[Saved entries]
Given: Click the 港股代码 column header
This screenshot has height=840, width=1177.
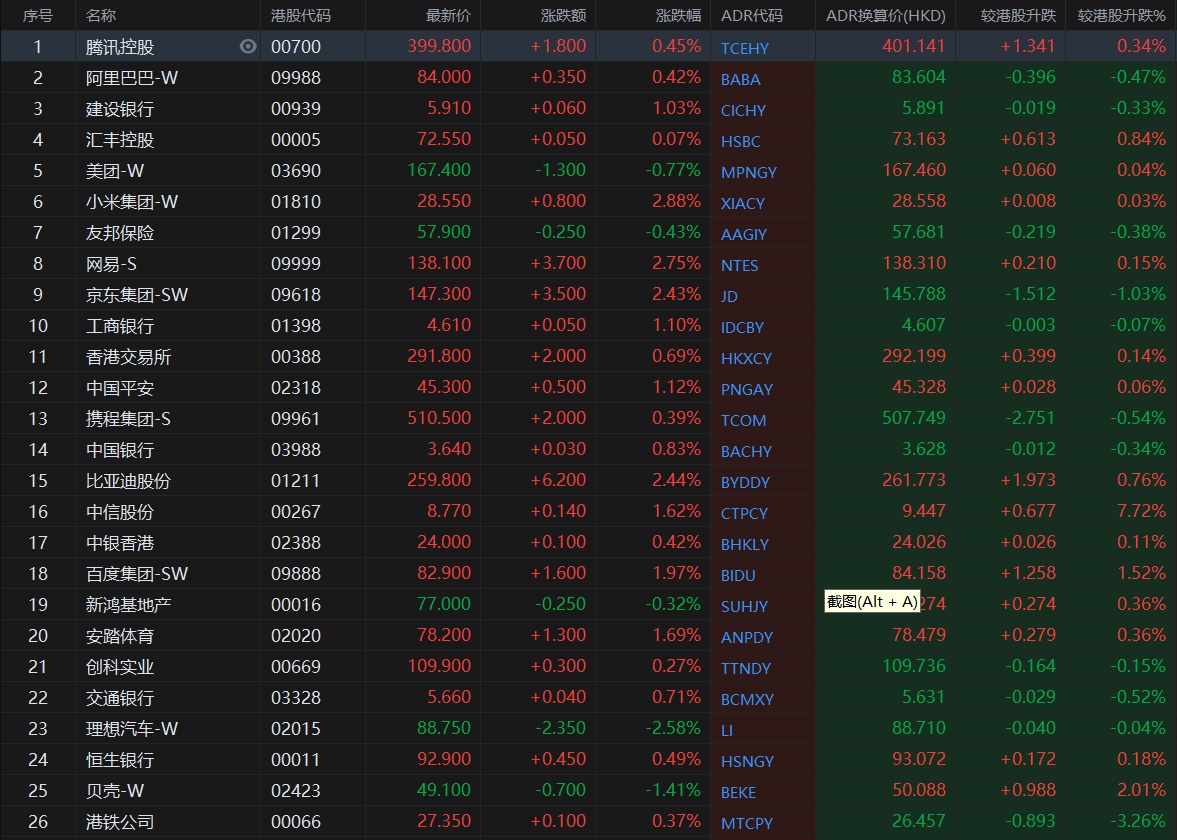Looking at the screenshot, I should pos(301,16).
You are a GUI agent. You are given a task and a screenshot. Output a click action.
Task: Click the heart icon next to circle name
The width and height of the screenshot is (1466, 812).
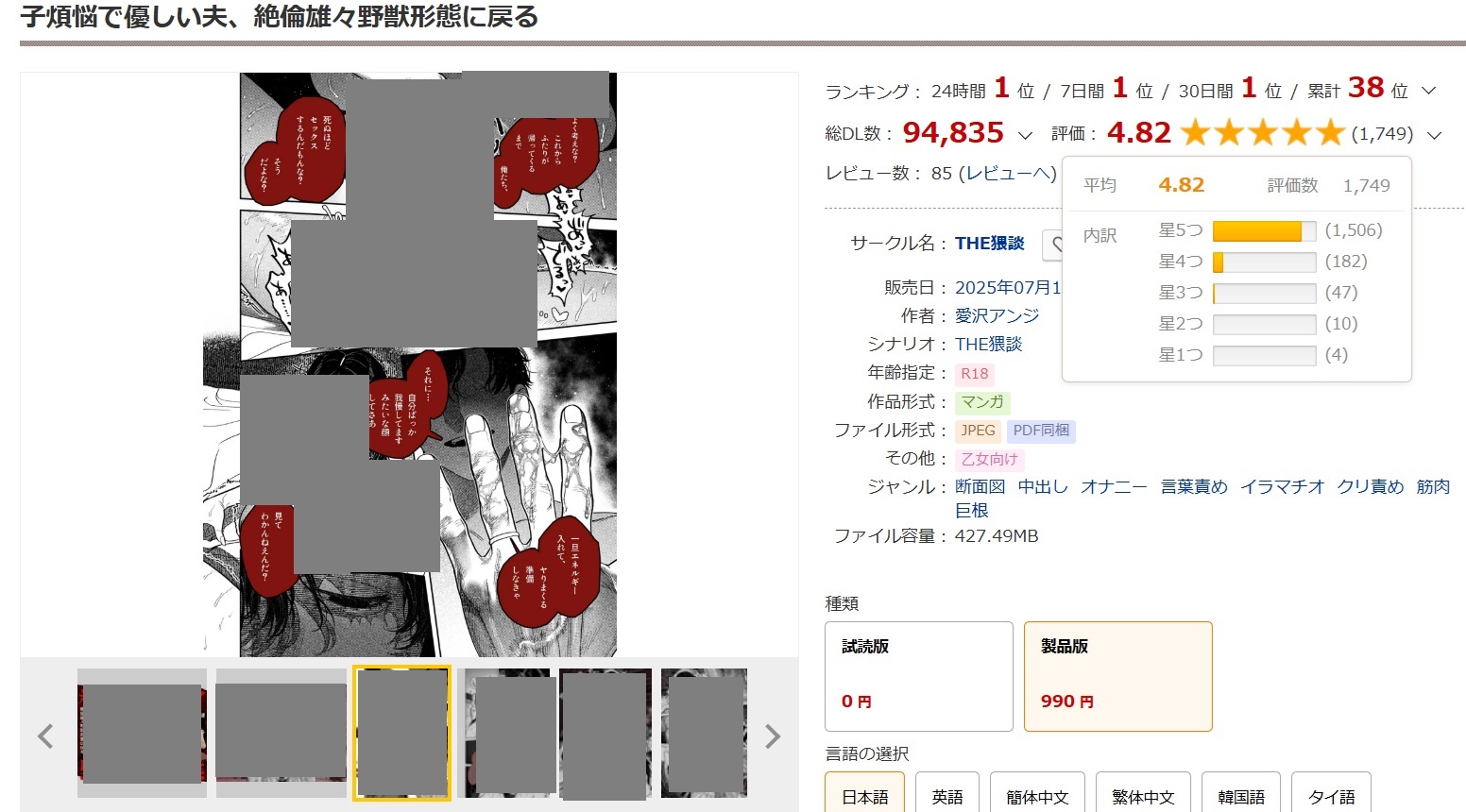tap(1053, 245)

[Try it] Leave out the images and transcribe all the records exactly.

[Completed exercise]
Given: Click the 港股代码 column header
This screenshot has height=840, width=1177.
Looking at the screenshot, I should pos(301,16).
You are a GUI agent. You are given a task and a screenshot. Output a click action.
Task: Click the heart icon next to circle name
The width and height of the screenshot is (1466, 812).
tap(1053, 245)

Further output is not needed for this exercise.